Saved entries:
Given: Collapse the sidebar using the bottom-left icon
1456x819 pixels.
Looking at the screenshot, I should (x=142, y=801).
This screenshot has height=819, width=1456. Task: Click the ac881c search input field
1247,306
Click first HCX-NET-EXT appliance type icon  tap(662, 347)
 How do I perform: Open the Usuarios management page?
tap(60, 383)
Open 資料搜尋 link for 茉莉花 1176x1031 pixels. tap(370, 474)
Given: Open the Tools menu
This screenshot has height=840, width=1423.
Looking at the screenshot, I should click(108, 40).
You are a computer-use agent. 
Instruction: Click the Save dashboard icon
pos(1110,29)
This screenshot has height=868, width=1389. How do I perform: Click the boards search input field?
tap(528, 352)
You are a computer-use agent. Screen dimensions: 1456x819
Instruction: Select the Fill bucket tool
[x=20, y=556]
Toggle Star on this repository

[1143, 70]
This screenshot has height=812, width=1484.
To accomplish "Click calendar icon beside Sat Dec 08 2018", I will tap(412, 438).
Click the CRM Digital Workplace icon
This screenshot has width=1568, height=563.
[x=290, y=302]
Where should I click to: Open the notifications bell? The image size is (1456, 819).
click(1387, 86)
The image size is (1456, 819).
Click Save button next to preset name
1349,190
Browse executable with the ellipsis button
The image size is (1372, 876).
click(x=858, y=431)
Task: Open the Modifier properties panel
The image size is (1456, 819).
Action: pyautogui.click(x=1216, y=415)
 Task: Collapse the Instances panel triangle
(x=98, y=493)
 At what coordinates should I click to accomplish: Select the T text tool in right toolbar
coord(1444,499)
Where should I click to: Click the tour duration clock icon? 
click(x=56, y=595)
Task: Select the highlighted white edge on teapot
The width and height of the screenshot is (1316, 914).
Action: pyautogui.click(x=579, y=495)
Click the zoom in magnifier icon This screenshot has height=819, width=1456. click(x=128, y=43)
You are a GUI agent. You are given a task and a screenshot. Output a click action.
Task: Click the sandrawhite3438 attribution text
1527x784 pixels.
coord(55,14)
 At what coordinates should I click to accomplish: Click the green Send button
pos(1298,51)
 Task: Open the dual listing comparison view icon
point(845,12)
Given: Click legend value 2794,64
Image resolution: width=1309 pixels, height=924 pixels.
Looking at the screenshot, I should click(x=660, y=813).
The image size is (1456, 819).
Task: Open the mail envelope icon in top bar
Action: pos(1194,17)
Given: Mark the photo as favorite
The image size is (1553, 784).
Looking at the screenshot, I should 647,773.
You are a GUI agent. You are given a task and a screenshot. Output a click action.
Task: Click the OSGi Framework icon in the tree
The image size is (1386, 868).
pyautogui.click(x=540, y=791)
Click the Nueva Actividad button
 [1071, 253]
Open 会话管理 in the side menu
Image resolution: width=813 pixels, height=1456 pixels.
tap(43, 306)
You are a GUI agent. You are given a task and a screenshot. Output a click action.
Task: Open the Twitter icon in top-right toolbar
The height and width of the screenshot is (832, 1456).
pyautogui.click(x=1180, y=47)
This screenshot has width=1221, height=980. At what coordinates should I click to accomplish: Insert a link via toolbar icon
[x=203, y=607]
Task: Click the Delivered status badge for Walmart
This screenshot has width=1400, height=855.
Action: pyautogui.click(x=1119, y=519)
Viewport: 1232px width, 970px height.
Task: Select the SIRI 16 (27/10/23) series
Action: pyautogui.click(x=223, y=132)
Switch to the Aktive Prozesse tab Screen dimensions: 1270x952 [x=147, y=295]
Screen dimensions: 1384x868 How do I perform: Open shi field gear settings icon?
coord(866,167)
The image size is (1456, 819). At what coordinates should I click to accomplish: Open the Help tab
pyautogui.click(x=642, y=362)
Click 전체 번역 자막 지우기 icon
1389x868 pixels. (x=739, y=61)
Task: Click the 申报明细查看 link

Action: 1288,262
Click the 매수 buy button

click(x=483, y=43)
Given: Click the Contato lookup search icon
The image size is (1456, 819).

• _About this exercise_:
Would you print, exactly as written, every line above from the one holding "1527x784 pixels." through the one holding "Given: Mark the photo as favorite", with both included and no other lines?

• _Response_:
1527x784 pixels.
coord(55,14)
 At what coordinates should I click to accomplish: Click the green Send button
pos(1298,51)
 Task: Open the dual listing comparison view icon
point(845,12)
Given: Click legend value 2794,64
Image resolution: width=1309 pixels, height=924 pixels.
Looking at the screenshot, I should click(x=660, y=813).
The image size is (1456, 819).
Task: Open the mail envelope icon in top bar
Action: pos(1194,17)
Given: Mark the photo as favorite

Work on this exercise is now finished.